Stockholm @Hervé Ducruet

Le consommateur lambda devra faire ses comptes s’il veut visiter une ville. Touristes, hommes d’affaires ou simples visiteurs vont devoir calculer l’impact en termes de coût de leurs incursions en ville.

La célèbre Taxe Urbaine commence à intoxiquer les politiciens belges en charge. Après Londres, Oslo, Stockholm, Dublin, Milan, d’autres villes en Europe sont en discussion pour implémenter la fameuse taxe. Soi-disant pour diminuer la congestion automobile en centre-ville et donc la pollution qui en résulte.

Alors que Londres reste la preuve par 9, après 15 années de taxation, et doit constater que la mesure n’a en rien solutionné les problèmes d’embouteillages ni de pollution.

Malgré ces résultats les autorités de Londres s’acharnent, alors qu’en 2005 la taxe s’élevait à 5 £ sterling par jour, et qu’aujourd’hui elle s’élève à 11,5 £ du lundi au vendredi, et qu’en plus elle va augmenter à 15 £ par jour par voiture 7 jours sur 7, les études prouvent qu’aucune des origines d’implémentation n’ont été ni améliorées ni solutionnées.

Bonjour les dégâts. On anticipe insuffisamment les progrès technologiques, pire on les néglige.

On veut imposer un concept arbitraire. À Bruxelles, les autorités politiques rentrent « en concertation ». Une manière de manipuler les esprits des consommateurs. Mais leurs budgets vont s’en ressentir.

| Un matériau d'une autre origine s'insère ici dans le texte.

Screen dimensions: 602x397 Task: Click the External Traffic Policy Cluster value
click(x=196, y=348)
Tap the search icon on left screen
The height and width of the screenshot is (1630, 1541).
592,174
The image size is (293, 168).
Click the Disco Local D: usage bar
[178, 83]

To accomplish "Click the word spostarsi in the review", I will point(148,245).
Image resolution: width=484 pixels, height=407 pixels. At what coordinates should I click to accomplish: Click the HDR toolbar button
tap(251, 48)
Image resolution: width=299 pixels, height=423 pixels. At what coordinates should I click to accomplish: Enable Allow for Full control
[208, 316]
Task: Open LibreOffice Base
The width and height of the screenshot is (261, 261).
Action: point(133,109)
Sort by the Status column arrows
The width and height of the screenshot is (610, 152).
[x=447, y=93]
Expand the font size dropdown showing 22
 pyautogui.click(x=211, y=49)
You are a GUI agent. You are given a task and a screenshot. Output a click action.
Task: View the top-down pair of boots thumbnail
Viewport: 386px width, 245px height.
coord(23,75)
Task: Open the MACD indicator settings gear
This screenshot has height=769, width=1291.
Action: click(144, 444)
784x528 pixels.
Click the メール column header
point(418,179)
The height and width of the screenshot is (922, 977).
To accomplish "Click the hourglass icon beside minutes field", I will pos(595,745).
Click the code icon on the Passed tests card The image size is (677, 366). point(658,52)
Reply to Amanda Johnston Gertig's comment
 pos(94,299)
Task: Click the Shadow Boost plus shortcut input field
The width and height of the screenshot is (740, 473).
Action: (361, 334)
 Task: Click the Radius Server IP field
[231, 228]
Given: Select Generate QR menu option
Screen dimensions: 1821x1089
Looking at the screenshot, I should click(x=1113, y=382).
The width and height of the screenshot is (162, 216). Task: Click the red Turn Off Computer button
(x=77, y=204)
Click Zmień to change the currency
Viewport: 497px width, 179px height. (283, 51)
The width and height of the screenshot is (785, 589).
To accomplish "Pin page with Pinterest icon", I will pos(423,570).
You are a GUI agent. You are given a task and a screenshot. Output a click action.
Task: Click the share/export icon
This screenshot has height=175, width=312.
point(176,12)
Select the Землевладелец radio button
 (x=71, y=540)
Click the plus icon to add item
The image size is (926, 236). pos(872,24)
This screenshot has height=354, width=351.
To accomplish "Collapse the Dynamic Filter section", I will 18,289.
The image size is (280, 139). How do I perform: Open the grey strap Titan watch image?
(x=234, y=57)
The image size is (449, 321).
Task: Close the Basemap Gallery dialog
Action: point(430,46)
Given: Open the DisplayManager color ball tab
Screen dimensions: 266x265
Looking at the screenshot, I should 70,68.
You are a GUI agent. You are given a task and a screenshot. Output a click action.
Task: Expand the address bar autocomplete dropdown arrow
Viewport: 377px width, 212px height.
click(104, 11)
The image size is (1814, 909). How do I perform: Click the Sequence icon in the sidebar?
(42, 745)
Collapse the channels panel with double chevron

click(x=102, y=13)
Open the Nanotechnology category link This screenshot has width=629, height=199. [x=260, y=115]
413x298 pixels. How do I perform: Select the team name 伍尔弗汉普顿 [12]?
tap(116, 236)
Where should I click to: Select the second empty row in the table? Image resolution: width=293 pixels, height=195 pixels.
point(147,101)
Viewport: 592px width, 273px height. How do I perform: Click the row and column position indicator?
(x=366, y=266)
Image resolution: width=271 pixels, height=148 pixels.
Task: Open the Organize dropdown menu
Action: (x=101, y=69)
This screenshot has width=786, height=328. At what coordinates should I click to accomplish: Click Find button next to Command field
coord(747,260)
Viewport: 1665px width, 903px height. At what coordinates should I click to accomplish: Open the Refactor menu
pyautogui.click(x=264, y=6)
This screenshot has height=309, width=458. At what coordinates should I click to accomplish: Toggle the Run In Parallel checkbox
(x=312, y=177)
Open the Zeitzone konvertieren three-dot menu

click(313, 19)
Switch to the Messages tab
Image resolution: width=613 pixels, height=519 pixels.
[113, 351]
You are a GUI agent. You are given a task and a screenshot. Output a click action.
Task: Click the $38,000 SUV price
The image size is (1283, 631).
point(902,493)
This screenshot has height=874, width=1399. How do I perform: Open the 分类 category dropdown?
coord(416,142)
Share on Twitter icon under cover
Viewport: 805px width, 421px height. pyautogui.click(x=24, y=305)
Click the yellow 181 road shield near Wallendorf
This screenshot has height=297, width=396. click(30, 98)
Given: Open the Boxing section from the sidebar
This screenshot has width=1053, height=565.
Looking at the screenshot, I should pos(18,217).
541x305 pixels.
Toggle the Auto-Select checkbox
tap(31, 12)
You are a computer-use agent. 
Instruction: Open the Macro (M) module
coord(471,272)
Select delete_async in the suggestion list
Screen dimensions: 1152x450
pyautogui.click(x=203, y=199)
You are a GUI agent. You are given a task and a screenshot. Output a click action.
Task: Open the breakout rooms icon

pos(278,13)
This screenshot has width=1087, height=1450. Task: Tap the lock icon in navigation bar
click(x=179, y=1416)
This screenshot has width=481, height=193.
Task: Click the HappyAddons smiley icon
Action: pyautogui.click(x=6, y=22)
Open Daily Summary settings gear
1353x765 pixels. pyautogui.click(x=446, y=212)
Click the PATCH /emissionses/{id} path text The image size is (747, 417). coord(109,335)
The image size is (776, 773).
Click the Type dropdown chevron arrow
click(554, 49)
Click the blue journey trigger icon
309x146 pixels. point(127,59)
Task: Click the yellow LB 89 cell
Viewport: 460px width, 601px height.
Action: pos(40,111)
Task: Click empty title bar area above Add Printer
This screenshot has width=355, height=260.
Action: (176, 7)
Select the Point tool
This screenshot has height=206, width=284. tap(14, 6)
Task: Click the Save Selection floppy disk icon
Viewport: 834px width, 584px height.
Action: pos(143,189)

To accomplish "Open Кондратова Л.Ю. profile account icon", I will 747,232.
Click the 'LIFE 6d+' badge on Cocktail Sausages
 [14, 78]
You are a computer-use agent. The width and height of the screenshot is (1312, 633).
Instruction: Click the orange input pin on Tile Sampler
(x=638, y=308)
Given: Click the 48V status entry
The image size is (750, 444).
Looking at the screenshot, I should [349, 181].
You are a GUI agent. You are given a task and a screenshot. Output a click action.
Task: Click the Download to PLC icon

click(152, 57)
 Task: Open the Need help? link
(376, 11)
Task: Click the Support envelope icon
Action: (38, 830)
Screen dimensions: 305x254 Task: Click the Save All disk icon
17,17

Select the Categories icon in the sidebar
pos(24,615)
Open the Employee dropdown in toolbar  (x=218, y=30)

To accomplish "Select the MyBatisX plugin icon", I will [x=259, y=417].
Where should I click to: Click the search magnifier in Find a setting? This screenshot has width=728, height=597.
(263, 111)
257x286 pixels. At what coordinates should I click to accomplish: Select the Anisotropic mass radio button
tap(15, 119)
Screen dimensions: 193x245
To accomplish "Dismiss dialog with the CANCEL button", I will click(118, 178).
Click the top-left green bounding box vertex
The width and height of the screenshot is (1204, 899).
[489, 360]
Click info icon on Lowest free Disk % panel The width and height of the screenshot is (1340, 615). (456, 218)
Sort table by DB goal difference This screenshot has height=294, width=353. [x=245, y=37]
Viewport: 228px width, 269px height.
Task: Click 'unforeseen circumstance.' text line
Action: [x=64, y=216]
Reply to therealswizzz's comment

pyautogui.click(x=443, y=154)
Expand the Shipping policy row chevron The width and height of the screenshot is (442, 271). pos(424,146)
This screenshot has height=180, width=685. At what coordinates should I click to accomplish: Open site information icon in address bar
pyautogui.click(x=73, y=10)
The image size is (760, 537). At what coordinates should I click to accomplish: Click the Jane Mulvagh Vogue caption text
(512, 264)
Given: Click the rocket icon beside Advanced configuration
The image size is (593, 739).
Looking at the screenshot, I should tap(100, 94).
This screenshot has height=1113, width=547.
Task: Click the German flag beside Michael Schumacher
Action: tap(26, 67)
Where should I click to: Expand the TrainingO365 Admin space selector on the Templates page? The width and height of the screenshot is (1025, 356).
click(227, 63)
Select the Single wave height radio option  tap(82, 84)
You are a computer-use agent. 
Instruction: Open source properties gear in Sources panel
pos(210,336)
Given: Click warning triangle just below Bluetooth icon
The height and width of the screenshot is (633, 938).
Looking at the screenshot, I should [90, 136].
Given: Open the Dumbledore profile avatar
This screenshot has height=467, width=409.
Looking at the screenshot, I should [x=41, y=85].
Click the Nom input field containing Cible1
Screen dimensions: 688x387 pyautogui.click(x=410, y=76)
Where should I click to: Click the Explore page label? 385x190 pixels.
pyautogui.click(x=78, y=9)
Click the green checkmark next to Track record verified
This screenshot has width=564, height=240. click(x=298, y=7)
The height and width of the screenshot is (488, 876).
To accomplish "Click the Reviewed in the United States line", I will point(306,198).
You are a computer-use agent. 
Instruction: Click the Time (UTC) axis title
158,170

En plus cela va créer un esprit de séparatisme, s’il est décidé que les Bruxellois pourraient être exemptés de ladite taxe en plus de la taxe de mise en circulation et de la taxe annuelle. Les dés sont jetés, l’implacable décision, si elle se confirme, va se terminer en problème fédéral, et donc national. Après les problèmes de la Santé ceux de la libre circulation routière.

Nous ne sommes pas sortis de l ‘auberge. Les loueurs de voitures devront adapter certains concepts de leurs business plans. Les touristes en voiture, en général, vont fuir les axes taxatoires.

Bref, on profite de la pandémie pour accélérer les procédures, en douce, puisque la covid règne encore en maîtresse, dans les esprits.

Plus rien ne sera pareil, et je reste optimiste.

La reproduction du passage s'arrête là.